Stored data
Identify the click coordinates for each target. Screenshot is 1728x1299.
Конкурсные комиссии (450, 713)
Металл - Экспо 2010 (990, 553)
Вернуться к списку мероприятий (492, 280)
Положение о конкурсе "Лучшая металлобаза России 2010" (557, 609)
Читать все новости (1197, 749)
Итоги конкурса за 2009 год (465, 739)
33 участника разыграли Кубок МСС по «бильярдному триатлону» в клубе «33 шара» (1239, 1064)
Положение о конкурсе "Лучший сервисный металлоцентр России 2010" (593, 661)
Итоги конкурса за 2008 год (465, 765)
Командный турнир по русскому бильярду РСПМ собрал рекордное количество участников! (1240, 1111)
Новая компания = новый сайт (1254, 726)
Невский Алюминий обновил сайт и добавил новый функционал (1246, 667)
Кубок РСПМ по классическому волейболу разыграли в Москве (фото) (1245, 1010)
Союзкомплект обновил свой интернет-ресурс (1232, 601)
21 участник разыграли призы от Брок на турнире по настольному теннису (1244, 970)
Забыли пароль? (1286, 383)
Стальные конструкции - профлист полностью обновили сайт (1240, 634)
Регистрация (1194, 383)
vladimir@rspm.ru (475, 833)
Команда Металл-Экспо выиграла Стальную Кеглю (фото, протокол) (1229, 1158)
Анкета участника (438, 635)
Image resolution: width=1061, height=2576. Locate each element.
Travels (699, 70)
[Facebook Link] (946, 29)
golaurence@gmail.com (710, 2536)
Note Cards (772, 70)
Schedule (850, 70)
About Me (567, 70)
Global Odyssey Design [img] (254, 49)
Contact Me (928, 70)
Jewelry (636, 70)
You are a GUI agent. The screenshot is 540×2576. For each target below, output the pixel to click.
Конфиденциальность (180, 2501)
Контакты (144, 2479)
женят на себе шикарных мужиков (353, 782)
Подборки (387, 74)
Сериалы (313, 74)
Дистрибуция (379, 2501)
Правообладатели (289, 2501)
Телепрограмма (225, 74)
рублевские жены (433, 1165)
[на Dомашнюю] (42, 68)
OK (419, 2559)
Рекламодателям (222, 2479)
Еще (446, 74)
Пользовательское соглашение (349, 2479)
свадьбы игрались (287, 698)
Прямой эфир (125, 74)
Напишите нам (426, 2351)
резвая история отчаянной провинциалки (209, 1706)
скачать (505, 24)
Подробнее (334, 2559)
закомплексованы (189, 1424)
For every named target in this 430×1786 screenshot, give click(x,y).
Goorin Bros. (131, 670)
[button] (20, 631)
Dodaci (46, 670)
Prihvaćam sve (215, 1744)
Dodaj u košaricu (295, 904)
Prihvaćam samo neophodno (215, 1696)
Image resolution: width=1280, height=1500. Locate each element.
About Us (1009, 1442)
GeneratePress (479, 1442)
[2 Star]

WORK TO BE COMPLETED:
Write out each line above that contains the word "Prihvaćam".

FINAL ANSWER:
Prihvaćam sve (215, 1744)
Prihvaćam samo neophodno (215, 1696)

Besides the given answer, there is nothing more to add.